> _INPUT_:
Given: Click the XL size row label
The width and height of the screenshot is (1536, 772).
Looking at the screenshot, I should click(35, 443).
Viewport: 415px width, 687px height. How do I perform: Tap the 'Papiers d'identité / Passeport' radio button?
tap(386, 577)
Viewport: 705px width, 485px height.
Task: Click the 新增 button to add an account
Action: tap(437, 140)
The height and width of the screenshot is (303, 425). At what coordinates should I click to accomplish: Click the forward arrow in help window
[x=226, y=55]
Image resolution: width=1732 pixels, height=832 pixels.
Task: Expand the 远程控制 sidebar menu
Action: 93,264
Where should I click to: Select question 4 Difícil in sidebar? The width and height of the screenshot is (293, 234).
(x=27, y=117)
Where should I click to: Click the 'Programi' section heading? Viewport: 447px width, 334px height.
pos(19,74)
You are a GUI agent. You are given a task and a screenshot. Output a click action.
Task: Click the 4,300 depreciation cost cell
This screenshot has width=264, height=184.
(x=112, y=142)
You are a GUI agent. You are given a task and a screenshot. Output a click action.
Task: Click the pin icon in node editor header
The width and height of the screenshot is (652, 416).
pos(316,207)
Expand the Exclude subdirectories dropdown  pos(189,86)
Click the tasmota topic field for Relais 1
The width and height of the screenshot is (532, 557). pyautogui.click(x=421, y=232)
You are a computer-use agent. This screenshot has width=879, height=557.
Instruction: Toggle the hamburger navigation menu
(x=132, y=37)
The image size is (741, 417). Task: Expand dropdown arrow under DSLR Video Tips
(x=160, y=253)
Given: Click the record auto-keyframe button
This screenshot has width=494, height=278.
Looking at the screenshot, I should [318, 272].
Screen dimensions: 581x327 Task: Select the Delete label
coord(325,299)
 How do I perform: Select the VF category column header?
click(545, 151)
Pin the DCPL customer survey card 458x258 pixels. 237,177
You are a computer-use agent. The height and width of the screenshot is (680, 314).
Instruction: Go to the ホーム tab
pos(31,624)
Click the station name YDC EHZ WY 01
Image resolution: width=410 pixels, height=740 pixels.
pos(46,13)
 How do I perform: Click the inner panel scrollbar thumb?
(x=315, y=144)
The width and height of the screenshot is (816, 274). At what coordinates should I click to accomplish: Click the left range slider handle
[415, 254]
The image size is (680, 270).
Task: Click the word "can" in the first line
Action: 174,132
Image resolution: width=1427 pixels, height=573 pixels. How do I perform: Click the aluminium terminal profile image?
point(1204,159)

> _WHAT IS NEEDED_: The response should be an exact copy of the lines from the one with "How do I perform: Click the inner" through the end of the data, with no other text.

> _TASK RESPONSE_:
 How do I perform: Click the inner panel scrollbar thumb?
(x=315, y=144)
The width and height of the screenshot is (816, 274). At what coordinates should I click to accomplish: Click the left range slider handle
[415, 254]
The image size is (680, 270).
Task: Click the word "can" in the first line
Action: 174,132
Image resolution: width=1427 pixels, height=573 pixels. How do I perform: Click the aluminium terminal profile image?
point(1204,159)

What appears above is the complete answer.